The U.S. Court of Appeals (in New York) for the 2nd Circuit agreed with atheists that the upstate town of Greece, NY violated the Establishment Clause of the U.S. Constitution by opening town board meetings with prayer for eleven years.
For background, read when the lower court ruled in favor of allowing the prayers in this case.
UPDATE 5/20/13: U.S. Supreme Court will decide case by June 2014
-- From "2nd Circuit finds NY town prayers unconstitutional" by Terry Baynes, Reuters 5/17/12
"The town's desire to mark the solemnity of its proceedings with a prayer is understandable; Americans have done just that for more than two hundred years.
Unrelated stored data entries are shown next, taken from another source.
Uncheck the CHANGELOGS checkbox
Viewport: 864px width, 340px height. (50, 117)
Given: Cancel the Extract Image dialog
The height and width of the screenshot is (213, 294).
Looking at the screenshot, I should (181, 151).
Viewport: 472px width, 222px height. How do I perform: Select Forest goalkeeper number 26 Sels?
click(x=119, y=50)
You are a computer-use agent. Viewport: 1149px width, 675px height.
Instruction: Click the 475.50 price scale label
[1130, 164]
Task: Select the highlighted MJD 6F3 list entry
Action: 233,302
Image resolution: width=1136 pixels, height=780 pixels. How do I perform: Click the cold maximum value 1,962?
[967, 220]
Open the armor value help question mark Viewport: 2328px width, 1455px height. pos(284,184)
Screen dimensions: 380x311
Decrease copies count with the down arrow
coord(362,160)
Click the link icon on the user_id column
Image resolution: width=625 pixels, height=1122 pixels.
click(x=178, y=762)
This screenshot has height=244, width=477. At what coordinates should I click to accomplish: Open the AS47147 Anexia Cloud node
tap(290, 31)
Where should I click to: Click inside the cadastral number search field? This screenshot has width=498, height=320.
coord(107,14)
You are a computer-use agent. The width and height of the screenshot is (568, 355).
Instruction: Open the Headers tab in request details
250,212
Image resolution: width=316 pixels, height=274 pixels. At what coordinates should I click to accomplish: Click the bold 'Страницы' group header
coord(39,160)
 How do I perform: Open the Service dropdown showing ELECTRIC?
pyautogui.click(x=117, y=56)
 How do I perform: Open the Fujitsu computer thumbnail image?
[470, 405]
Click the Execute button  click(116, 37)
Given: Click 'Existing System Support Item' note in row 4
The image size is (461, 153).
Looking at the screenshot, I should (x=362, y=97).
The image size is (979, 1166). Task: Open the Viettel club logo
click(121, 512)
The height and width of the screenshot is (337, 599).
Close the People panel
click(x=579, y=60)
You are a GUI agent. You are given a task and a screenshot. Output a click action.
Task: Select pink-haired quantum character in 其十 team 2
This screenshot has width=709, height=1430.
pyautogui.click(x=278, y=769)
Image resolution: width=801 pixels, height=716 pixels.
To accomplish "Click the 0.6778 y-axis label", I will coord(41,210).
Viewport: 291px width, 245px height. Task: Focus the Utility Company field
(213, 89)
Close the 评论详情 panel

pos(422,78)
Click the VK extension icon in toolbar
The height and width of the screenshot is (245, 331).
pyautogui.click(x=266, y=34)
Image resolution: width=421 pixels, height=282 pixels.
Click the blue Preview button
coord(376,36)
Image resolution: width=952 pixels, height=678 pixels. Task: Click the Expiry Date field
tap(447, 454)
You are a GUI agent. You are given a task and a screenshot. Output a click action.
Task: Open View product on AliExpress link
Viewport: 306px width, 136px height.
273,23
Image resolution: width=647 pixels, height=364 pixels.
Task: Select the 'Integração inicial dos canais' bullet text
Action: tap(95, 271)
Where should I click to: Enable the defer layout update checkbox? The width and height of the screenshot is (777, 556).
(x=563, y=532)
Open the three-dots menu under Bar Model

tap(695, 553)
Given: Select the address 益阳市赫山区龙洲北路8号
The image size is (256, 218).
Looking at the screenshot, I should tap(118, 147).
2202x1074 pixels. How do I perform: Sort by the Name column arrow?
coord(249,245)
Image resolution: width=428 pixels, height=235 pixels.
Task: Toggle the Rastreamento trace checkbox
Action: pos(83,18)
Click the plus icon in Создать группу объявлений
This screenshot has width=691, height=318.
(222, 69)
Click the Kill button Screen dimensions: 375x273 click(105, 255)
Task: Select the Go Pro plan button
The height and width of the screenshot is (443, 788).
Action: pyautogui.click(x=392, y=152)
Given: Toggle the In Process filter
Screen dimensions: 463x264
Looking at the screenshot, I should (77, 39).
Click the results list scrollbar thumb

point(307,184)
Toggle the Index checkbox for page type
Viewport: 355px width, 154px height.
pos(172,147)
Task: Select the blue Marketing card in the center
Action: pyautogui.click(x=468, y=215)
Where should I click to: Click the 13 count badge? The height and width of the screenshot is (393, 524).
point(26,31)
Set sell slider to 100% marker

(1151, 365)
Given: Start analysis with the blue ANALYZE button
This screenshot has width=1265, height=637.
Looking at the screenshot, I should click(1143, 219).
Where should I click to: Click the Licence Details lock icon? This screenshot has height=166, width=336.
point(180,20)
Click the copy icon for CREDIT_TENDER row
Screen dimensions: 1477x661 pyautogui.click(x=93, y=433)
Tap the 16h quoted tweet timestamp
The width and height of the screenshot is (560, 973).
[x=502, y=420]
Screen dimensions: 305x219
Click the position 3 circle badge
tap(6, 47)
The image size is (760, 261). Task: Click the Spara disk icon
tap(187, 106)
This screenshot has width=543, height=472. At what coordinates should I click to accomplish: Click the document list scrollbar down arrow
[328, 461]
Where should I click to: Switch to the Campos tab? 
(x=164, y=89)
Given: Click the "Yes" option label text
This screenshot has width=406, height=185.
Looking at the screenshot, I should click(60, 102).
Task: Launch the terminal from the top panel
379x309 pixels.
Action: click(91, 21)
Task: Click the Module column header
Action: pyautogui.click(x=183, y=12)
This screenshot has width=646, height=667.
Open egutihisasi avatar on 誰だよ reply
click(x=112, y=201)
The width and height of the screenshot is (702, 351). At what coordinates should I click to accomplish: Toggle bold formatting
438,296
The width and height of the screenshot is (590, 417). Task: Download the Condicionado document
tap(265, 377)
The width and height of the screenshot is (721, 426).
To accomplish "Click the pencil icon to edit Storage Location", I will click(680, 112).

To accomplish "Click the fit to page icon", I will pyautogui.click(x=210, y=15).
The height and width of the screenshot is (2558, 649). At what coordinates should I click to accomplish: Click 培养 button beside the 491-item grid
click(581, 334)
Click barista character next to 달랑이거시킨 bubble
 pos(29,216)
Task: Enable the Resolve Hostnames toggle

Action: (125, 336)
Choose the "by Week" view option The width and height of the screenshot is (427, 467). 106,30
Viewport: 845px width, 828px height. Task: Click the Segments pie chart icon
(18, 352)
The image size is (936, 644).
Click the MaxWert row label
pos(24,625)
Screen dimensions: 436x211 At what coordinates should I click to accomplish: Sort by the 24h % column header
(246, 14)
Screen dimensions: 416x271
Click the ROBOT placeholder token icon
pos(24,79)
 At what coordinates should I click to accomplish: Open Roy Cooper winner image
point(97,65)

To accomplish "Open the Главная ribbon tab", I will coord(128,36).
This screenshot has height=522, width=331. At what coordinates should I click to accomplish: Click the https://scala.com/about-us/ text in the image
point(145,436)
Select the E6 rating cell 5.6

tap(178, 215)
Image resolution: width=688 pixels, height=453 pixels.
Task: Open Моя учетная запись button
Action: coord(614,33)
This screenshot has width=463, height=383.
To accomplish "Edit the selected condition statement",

But when one creed dominates others -- regardless of a town's intentions -- constitutional concerns come to the fore," Judge Guido Calabresi wrote for a unanimous three-judge panel.
Two Greece residents, Susan Galloway and Linda Stephens, complained in 2007 that the town board only invited Christian clergy to deliver the invocation. The next year, the town invited a Wiccan priestess, a chairman of a local Baha'i congregation and a lay Jewish man to give the prayer. But prayers at eight of the 12 meetings were Christian.
Galloway and Stephens [with the Americans United for Separation of Church and State] sued the town and its supervisor in 2008, challenging the prayer practice under the Establishment Clause. The district court ruled in the town's favor before a trial, finding that town employees did not intentionally exclude any particular faiths and did not restrict the content of the prayers.
The 2nd Circuit case is Galloway et al v. Town of Greece et al, No. 10-3635.
To read the entire article above, CLICK HERE.
From "Court rules NY town's prayer violated Constitution" by The Associated Press 5/17/12
In what it said was its first case testing the constitutionally mandated separation of church and state, the U.S. Court of Appeals for the Second Circuit ruled the town of Greece, a suburb of Rochester, should have made a greater effort to invite people from other faiths to open monthly meetings. The town's lawyer says it will appeal [all the way to the Supreme Court].
A town employee each month selected clerics or lay people by using a local published guide of churches. The guide did not include non-Christian denominations, however. The court found that religious institutions in the town of just under 100,000 people are primarily Christian, and even Galloway and Stephens testified they knew of no non-Christian places of worship there.
The court ruled the town should have expanded its search outside its borders.
Joel Oster, senior counsel for ADF [The Alliance Defense Fund] who argued the town's case, called the ruling "highly inconsistent" with what the Supreme Court has said on the issue and said it means towns will have to "complete an obstacle course" before they can qualify to say a prayer before a meeting.